The digital revolution is like a wave at the ocean, you cannot stop the movement once started, but you can find ways to ride the wave. Some people react at change with fear, and become insecure. Some people let their arms fall down passively and let the changes happen, feeling out of control. None of them will influence and participate in creating how the future will evolve.

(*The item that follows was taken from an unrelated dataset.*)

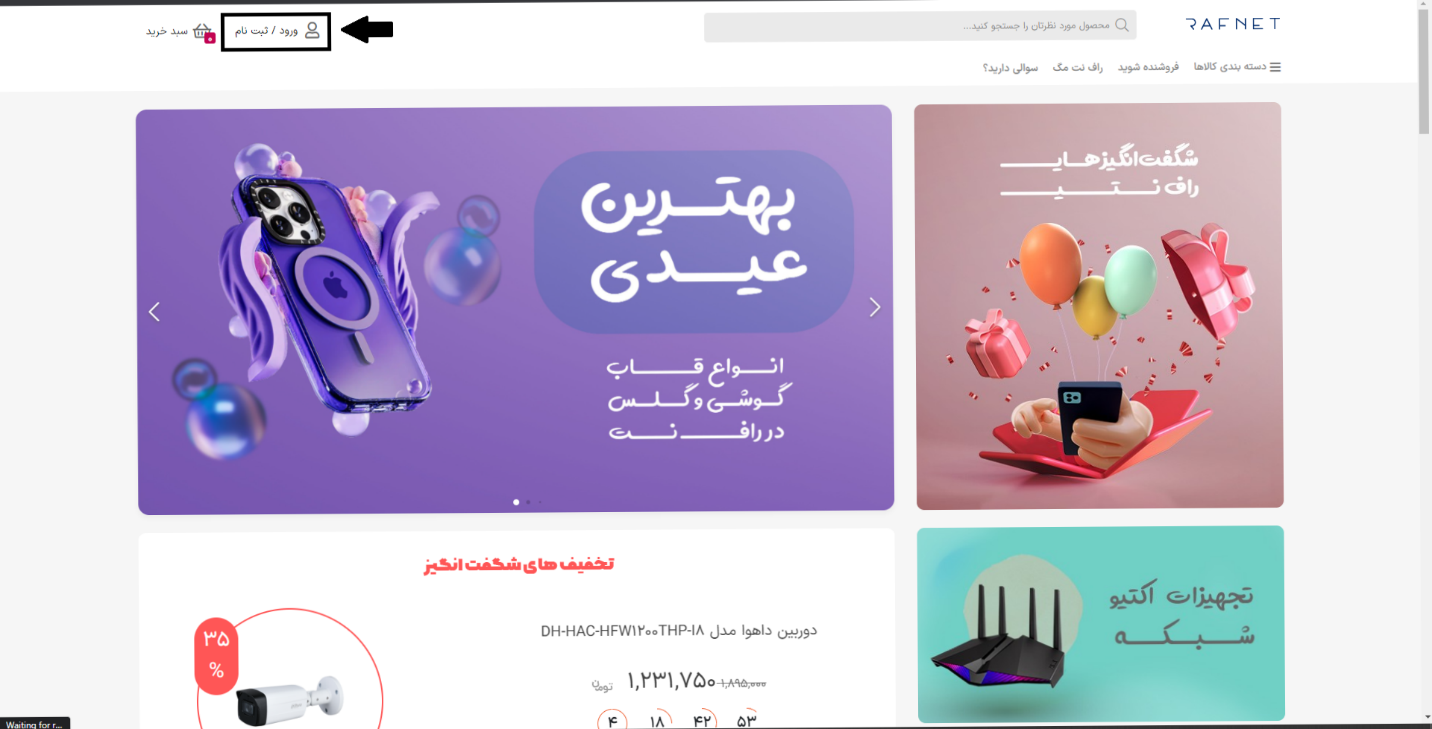Click ورود / ثبت نام login link
1432x729 pixels.
pos(266,31)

I believe that every action taken now, by each and every one of us, will influence how the future will look like. If we embrace large global corporations uncritical, they will surely set the rules of the game. If we let governments grasp the opportunity to take control over our lives, they will – all over the world, whatever they call it. But if we, each one of us discuss, take part in our way, locally, by our blogs, our statements on facebook or twitter. If we address corporations and tell them how we want them to act, in order to conduct relational business with them, if we persistently demand our politicians to act on our behalf to protect the democratic ideas and demand that ethics should be incorporated in their every action. I think the digital revolution is worth it, and that it will lead to a constructive evolution; if we do our part of shaping the future.